Dwight Werc, an adult industry tech consultant, explains that many adult startups face similar challenges and repeat the same mistakes. Sex tech companies struggle with cloud hosting, due to SESTA-FOSTA laws restricting sexual content, so many rely on “old school physical servers sitting under employees’ desks.” It’s hard to hire engineers willing to take on the stigma, Werc explained. “Costs are high and profit margins are low, so most companies don’t make much.” Much like the physical sex industry, the landscape of the digital sex trade is also filled with shady dealers and enforcers, blinking in and out of visibility. Fraud and chargebacks occur at an extremely high rate, on the clunky, outdated payment processors.

Indeed, usually the fraud isn’t being committed by people like Bella Thorne — it’s being committed by customers, Werc said.”They want to get as much content as possible for free, and they don’t want to have to pay. They have wives that call the credit companies contesting charges, thinking it’s fraud, because their husbands won’t admit to it.”

Advocate SX Noir, the vice president of Women of Sex Tech and creator of the Black Sex Worker Liberation March, says problems of discrimination and repeat failures might be solved if there were more sex workers in the tech industry, helping to build the platforms that sex workers use. She advocates for equity for women and sex workers in the sex tech space, and dreams of platforms built by former sex workers retrained as engineers and designers.

Groups like Hacking//Hustling fight back against censorship and data privacy laws like EARN-IT. These laws create the legal hurdles that tech companies have to contend with, which they pass on to their users.

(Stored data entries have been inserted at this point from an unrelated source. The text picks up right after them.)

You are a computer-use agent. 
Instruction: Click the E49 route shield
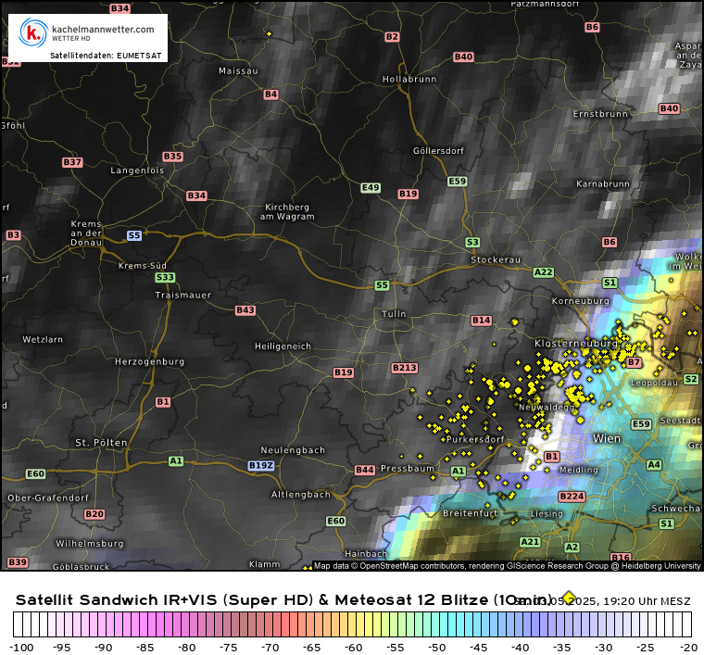tap(371, 188)
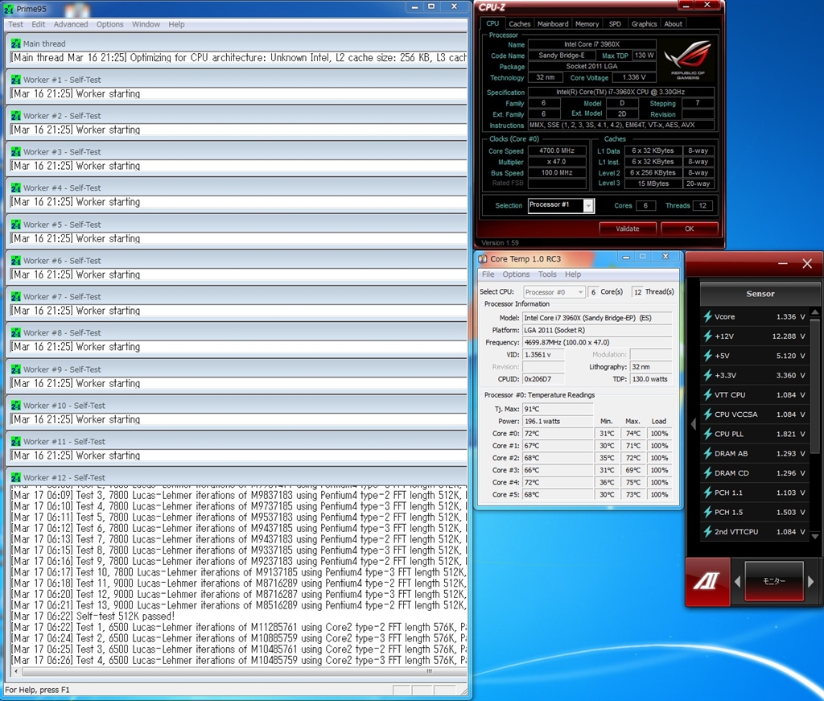Go to the Memory tab in CPU-Z

[587, 24]
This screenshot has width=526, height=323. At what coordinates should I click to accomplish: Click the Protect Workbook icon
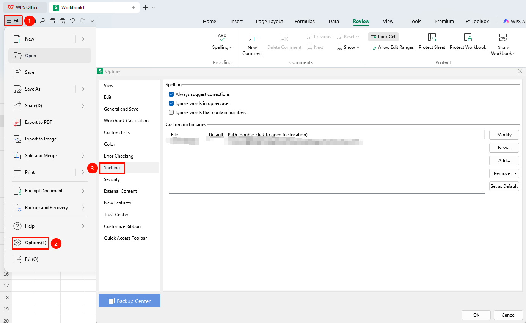[468, 37]
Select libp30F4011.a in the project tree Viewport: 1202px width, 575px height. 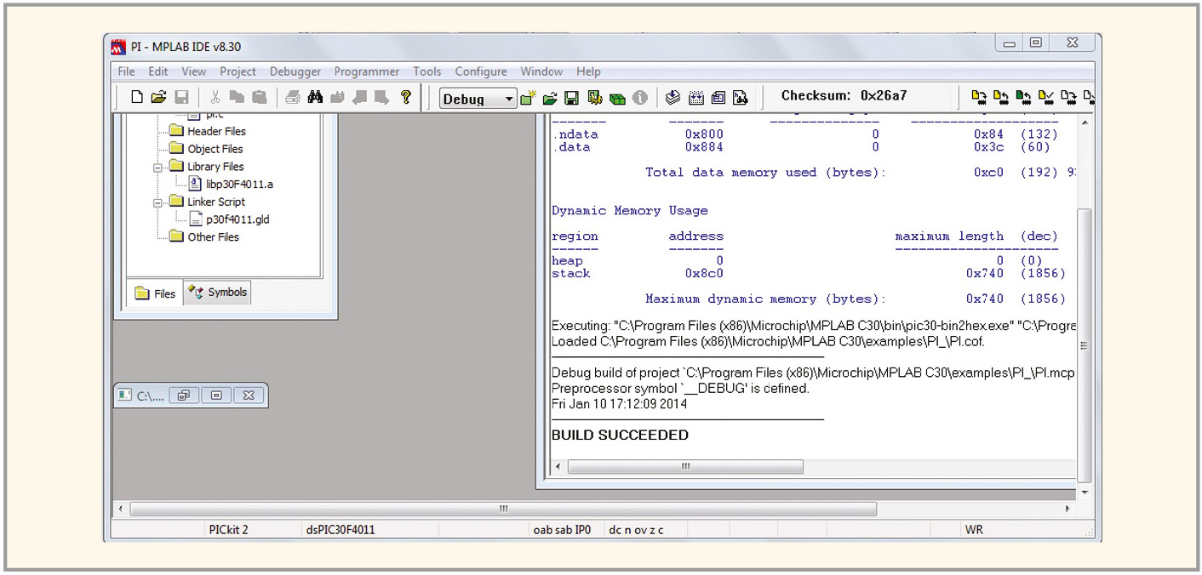point(238,185)
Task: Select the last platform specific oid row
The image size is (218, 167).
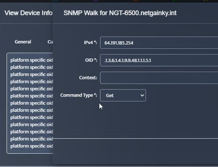Action: click(31, 146)
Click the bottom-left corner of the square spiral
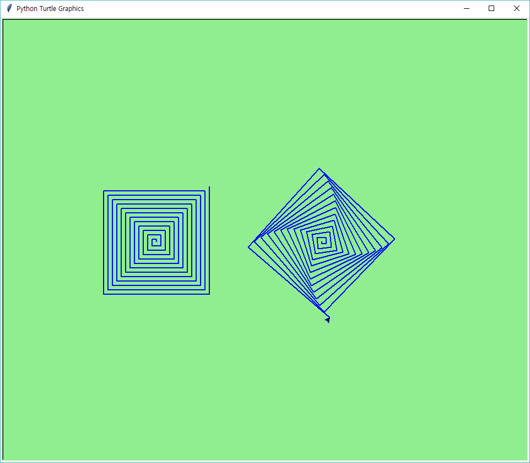Screen dimensions: 530x463 click(x=104, y=294)
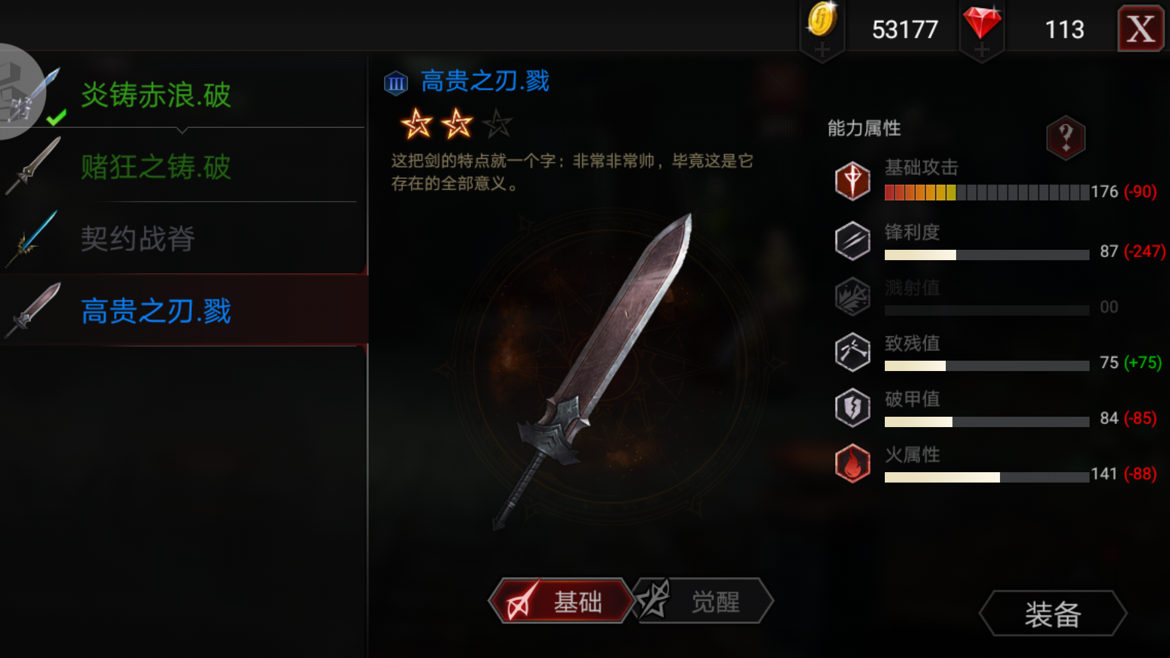Open the attribute help question mark icon
The image size is (1170, 658).
point(1065,138)
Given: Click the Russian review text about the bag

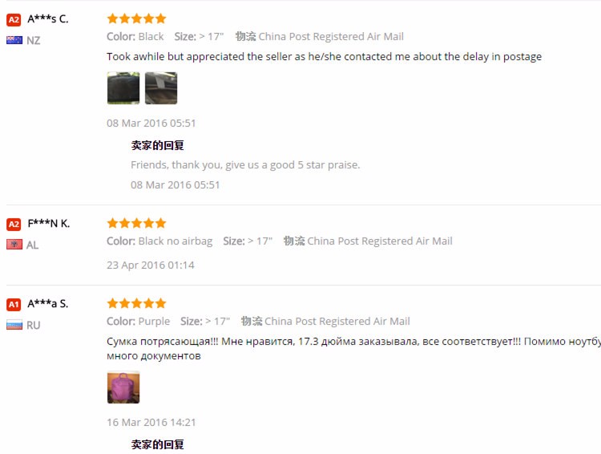Looking at the screenshot, I should coord(353,348).
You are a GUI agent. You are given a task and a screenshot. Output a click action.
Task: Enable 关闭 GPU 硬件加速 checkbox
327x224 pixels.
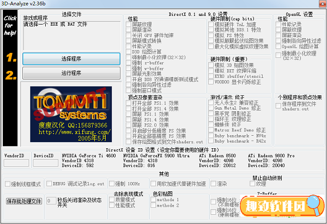tap(129, 35)
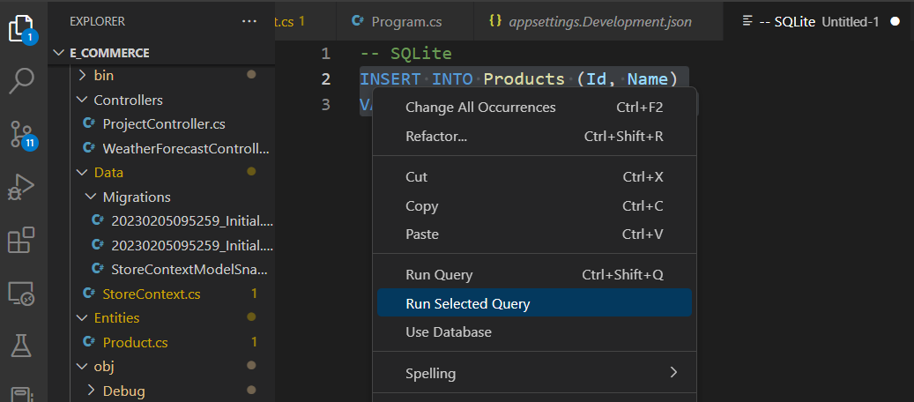Open the Source Control view
Image resolution: width=914 pixels, height=402 pixels.
[22, 134]
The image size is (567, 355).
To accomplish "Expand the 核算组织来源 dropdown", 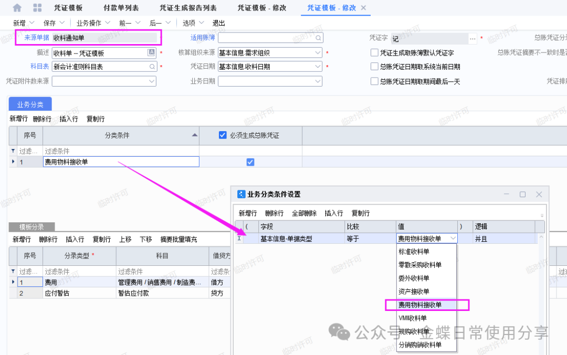I will point(318,52).
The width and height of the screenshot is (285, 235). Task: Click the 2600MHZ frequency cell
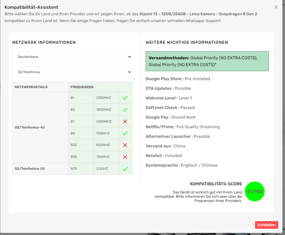click(104, 121)
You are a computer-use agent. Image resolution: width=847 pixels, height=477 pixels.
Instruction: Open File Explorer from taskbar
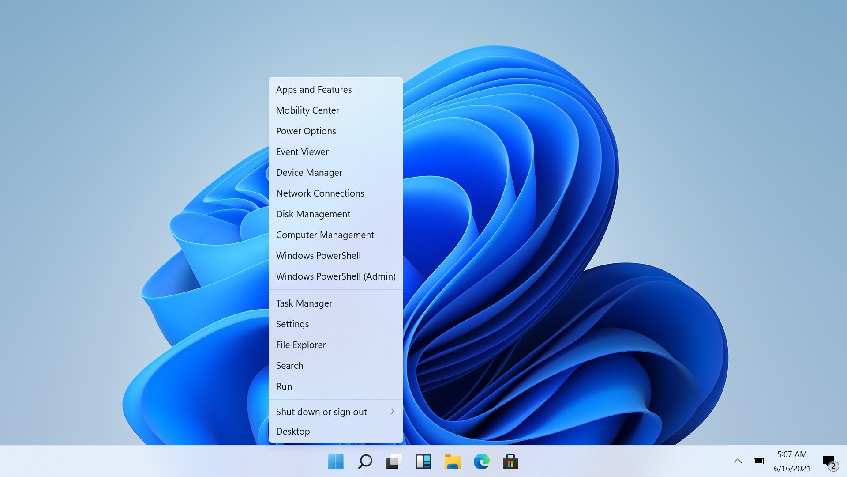click(453, 461)
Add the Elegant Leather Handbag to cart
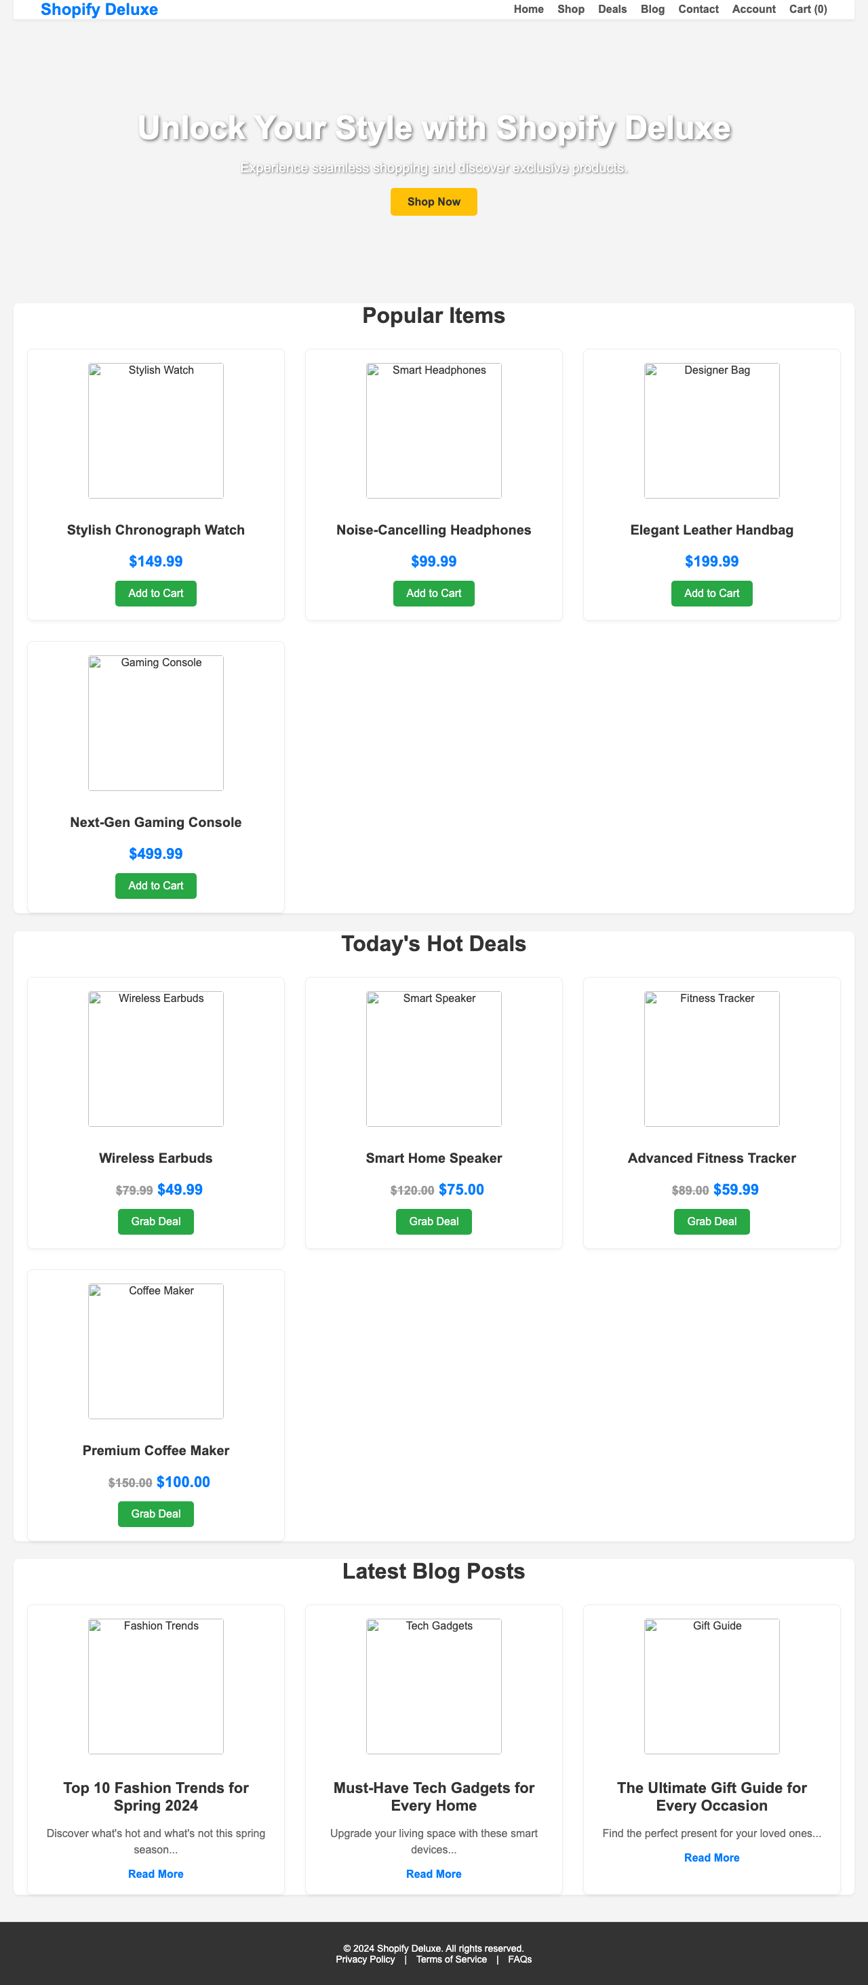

During the pandemic, tech companies like Amazon, Uber and MindGeeks are thriving, while porn performers and mom-and-pop retail stores can’t survive on the old business models. Quarantine has highlighted increasing inequality between the haves and have-nots.

To mend public relations, Bella Thorne promised to shout out sex workers on her OnlyFans account. So far, she’s only mentioned a handful. Many, like Aussie Rachel have paid tips to be included in her posts. Rachel received a curt answer from her assistant, “Putting u on the list, bb” — but it’s been weeks, and she’s doubtful she’ll ever be taken off that list. Some sex workers are asking for their money back.

But while those angry at Thorne are especially vocal, others worried for their earnings are keeping quiet.

Sex workers, ever fearful of losing their only source of income to anti-sex crusaders, usually learn to put up with discrimination and abuse from shady bosses and platforms. The precariousness of this labor sector due to criminalization and stigma makes negotiation for fair treatment and better labor conditions nearly impossible.

Mainstream artists like FKA Twigs and Kehlani use their influence to lend stability and support to sex workers by actively decreasing social stigma. But while this kind of solidarity is exemplary (and far better than Bella Thorne’s dabbling) what we really need are safe and legal ways for sex workers to do what millions of Americans depend on them for.